It is a harshenvironment and a long walk replica Sarcar watch back to the relative comfort of base campor Tibetan villagesNorth Col or C1: 23,000/7000m - 4 to 6 hours (first time)Leaving Camp 1, climbers reach the East Rongbuk Glacier and put ontheir crampons for the first time. After a short walk, they clip intothe fixed line and perhaps cross a few ladders that are placed overdeep glacier crevasses. The climb from ABC to the North Col steadilygains altitude with one steep section of 60 degrees that will feelvertical. Climbers may use their ascenders on the fixed rope.Rappelling or arm-wrap techniques are used to descend this steepsection.
Teams will spend several nights at the Col during theexpedition.Camp 2: 24,750/7500m - 5 hoursMostly a steep and snowy ridge climb that turns to rock. High winds aresometimes a problem this a cold climb. Some teams use C2 replica watch gift astheir highest camp for acclimatization purposes.Camp 3: 27,390/8300m - 4 to 6 hours Teams place their camp 3 at several different spots on the ridge sinceit is steep, rocky and exposed.
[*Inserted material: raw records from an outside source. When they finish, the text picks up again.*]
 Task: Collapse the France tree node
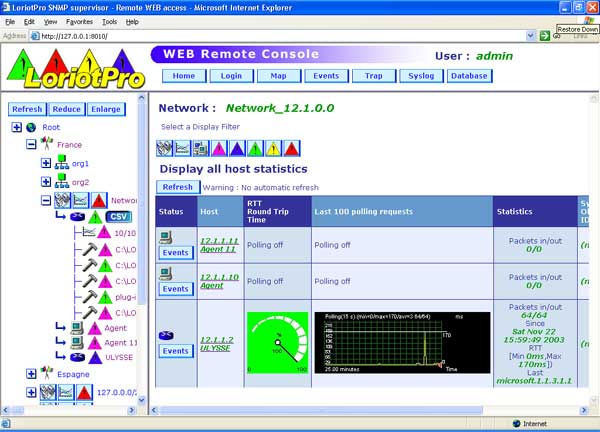[32, 144]
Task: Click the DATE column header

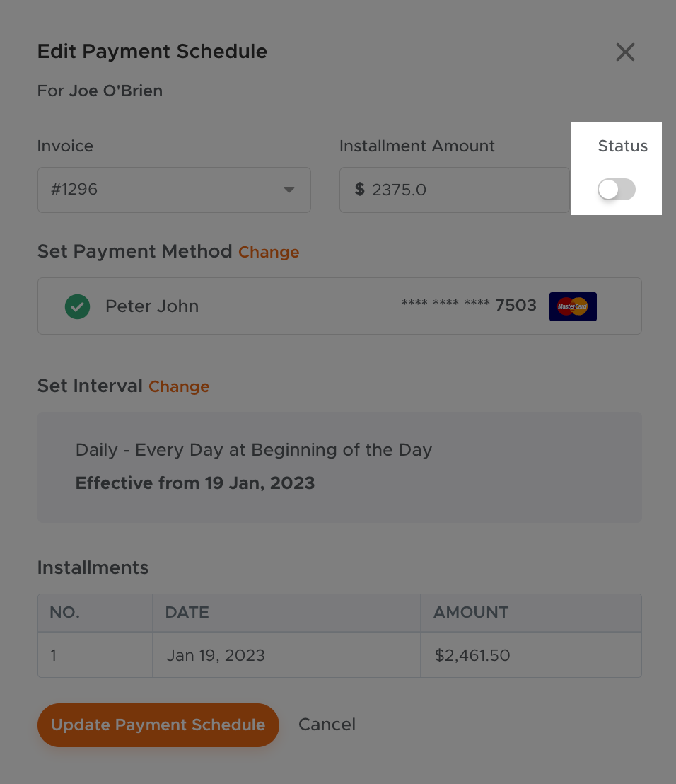Action: click(x=187, y=613)
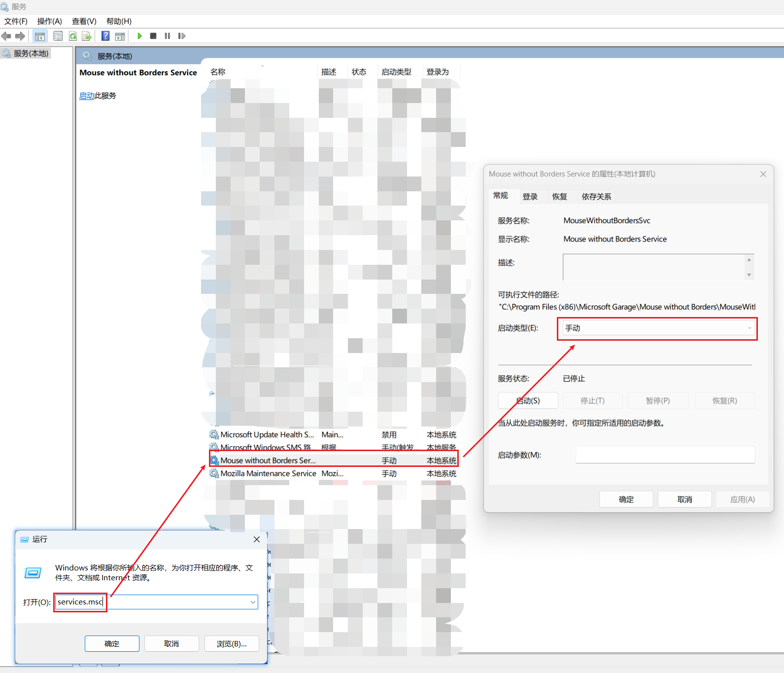Image resolution: width=784 pixels, height=673 pixels.
Task: Click the 启动 link to start this service
Action: (x=86, y=96)
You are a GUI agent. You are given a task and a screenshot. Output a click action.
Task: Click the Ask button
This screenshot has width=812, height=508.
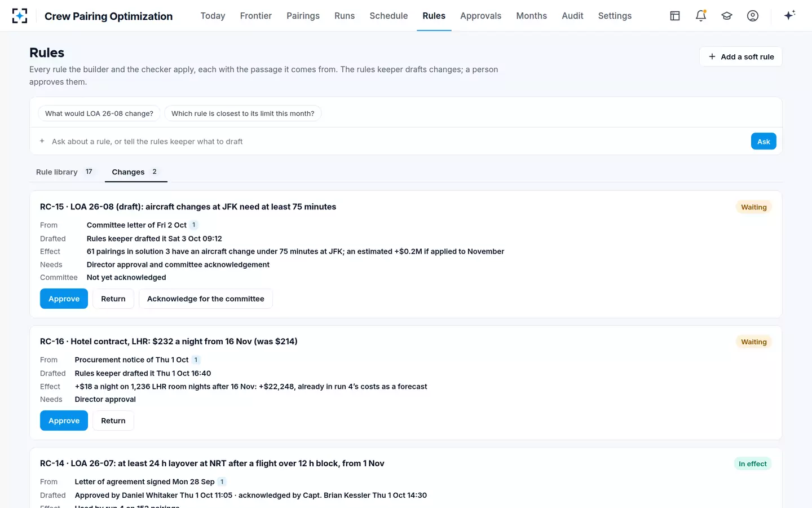pos(764,142)
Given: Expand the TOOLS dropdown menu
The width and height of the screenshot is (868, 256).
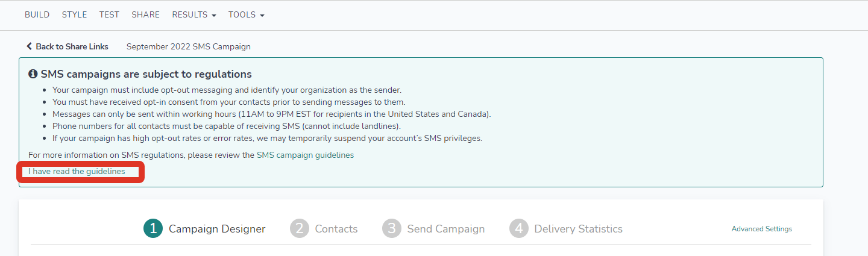Looking at the screenshot, I should (x=246, y=14).

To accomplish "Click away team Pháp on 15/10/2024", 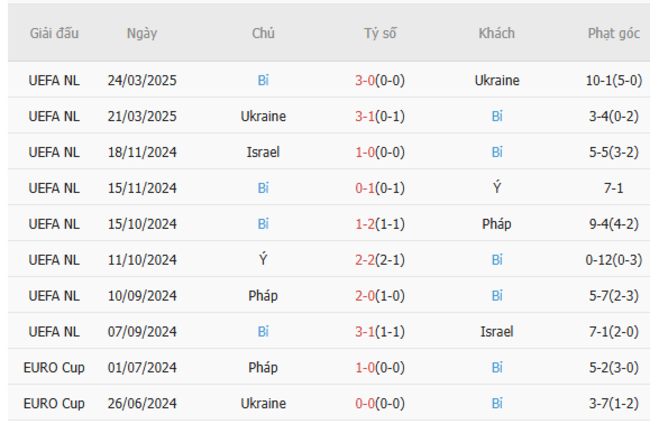I will tap(497, 224).
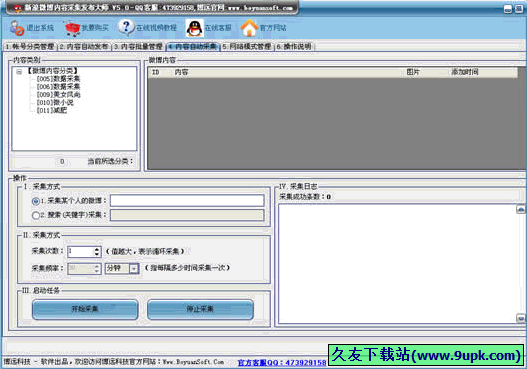Select the [009] category tree item
The width and height of the screenshot is (527, 369).
coord(58,95)
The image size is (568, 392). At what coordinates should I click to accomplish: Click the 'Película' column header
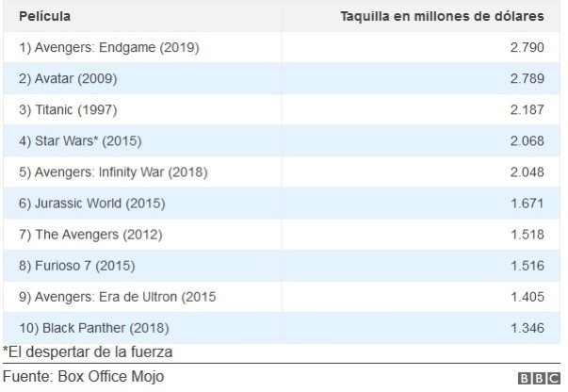tap(44, 17)
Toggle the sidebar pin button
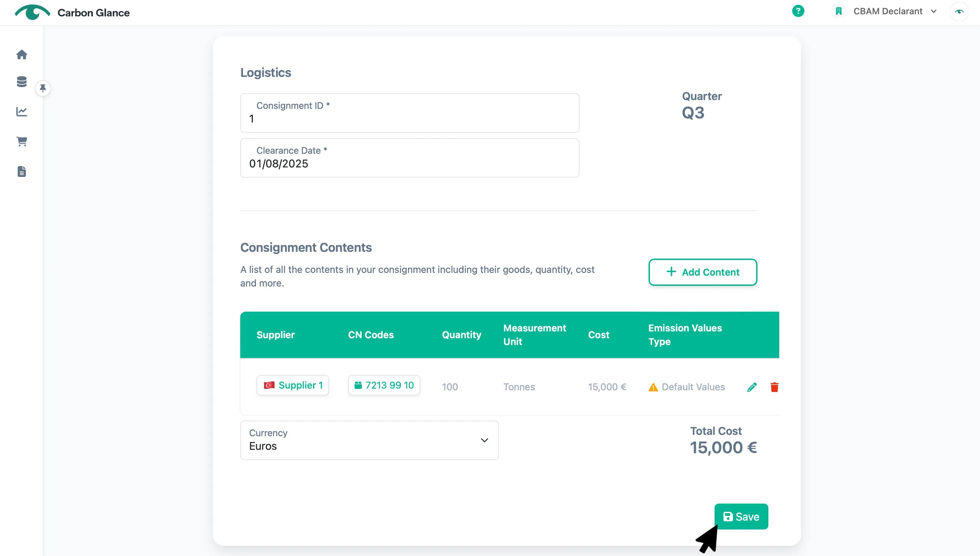 (43, 88)
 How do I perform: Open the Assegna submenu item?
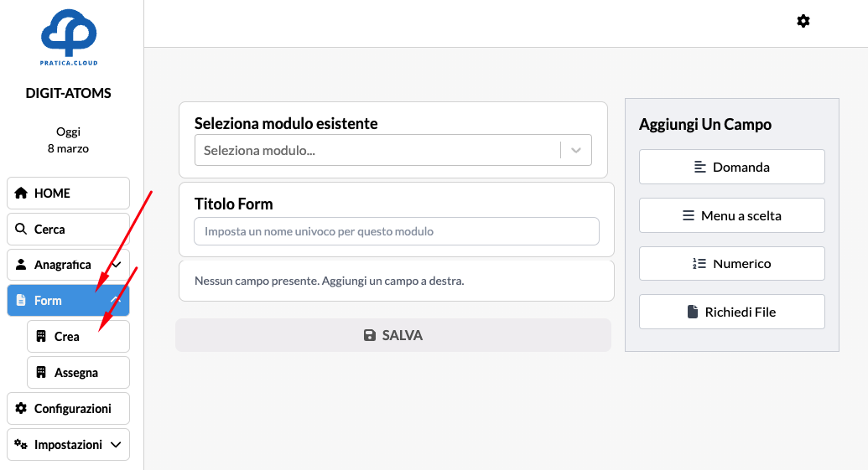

Now using supplemental oxygen, tentsare perched on rock ledges and are often pummeled with strong winds.This is higher than the South Col in altitude and exposure to theweather.
It is the launching spot for the summit bid.Yellow BandLeaving C3, climbers follow the fixed rope through a snow filled gully;part of the Yellow Band. From here, climbers take a small ramp andreach the northeast ridge proper.First Step: 27890/8500mThe first of three rock features. The route tends to cross to the rightof the high point but replica Technomarine watch some climbers may rate it as steep andchallenging. This one requires good foot work and steady use of thefixed rope in the final gulley to the ridge.Mushroom Rock -28047/8549m - 2 hours from C3A rock feature that spotters and climbers can use to measure theirprogress on summit night. Oxygen is swapped at this point. The routecan be full of loose rock here adding to the difficulty with crampons.